According to Jorge Lizan of Lizan Retail Advisors, who works with clients looking at entering markets like the Middle East, “There is a rising middle class in Egypt that is very aspirational. They know international brands. They go to Dubai and Europe, and they want to have the brands in their home country.”
Despite Egypt’s vast potential, there are speed bumps looming in its path. There has been a protracted slump in the tourism sector, as well as high unemployment and inflation. According to the Egyptian Ministry of Tourism, total tourist traffic fell by one million last year. Tourism spend amounted to just $500 million, down from $1.5 billion during the same period last year. Inflation is fluctuating between 9 and 11 percent, which will suppress purchasing power.

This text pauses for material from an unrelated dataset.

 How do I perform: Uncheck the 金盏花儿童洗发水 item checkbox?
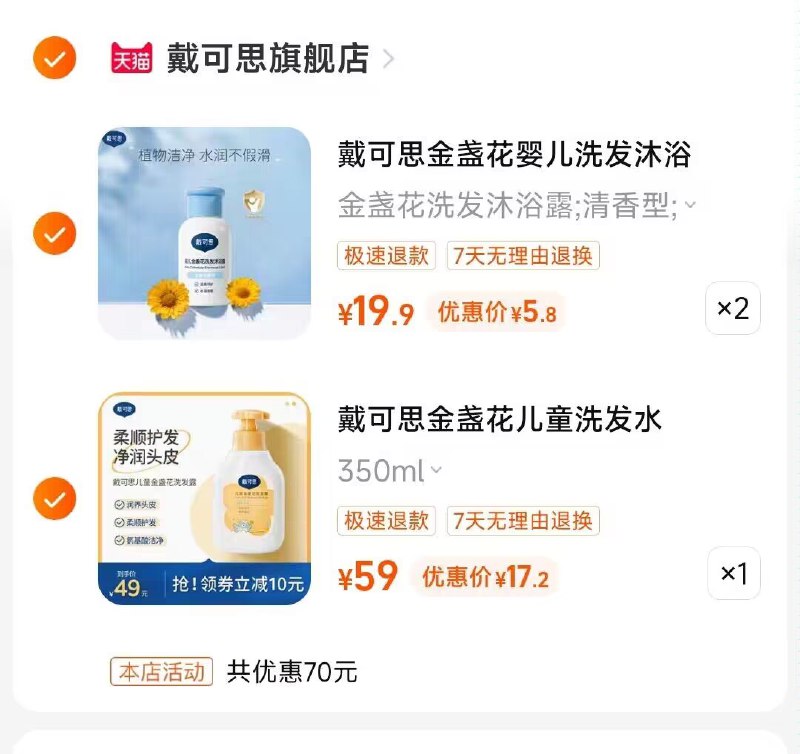pyautogui.click(x=54, y=498)

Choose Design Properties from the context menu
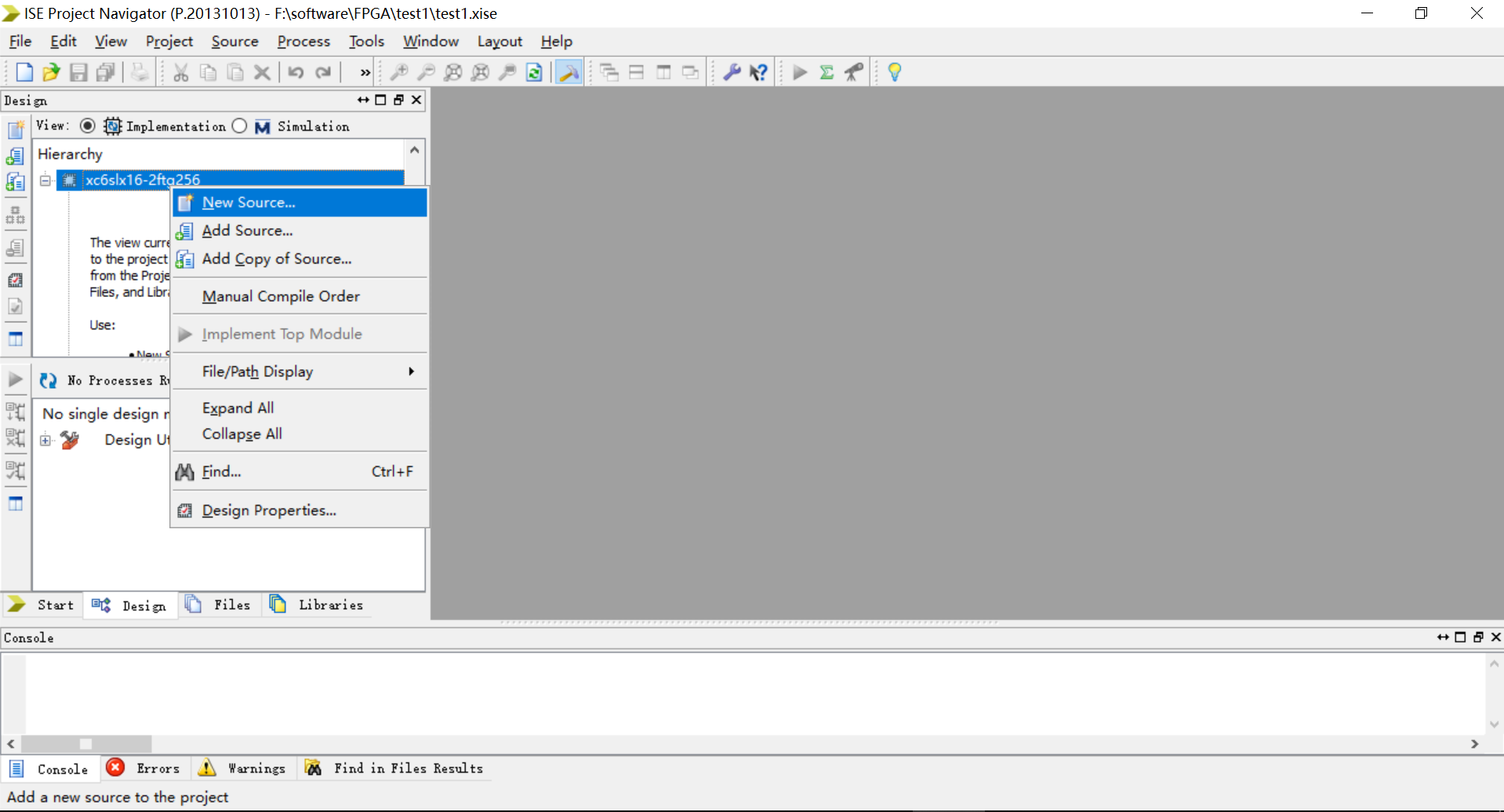point(267,509)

But still, the Mall of Egypt is expected to bring in a rush of international retailers with longer time horizons. “What we have been experiencing is the retailers and international brands are following developers,” said Lizan. “[Al Futtaim] is developing the mall, and all the retail platforms from the region, like Alshaya and Alhokair, are supporting them. International brands will go together. Brands don’t make the decision to go specifically into only Egypt…but are part of larger retail platforms across the region.”
Mall of Egypt is not the country’s first large-scale mall, but it is the biggest to date. City Stars, Cairo Festival City and Mall of Arabia are considered top-tier, “grade-A” malls. According to Colliers International, the average rental rates across Cairo’s shopping malls range between $625 a square meter and $1,190 a square meter. Grade-A shopping malls are said to be operating close to full occupancy.
The retail market is considered undersupplied by approximately 14 million square feet and an additional supply of 6.5 million square feet is expected to come online over the next five years. The market is still expected to be undersupplied by 10.8 million square feet in 2020. With consumers between the ages of 20 and 39 years old representing 47 percent of the population, the demand for new brands coming into the market and for prime retail spaces should remain high.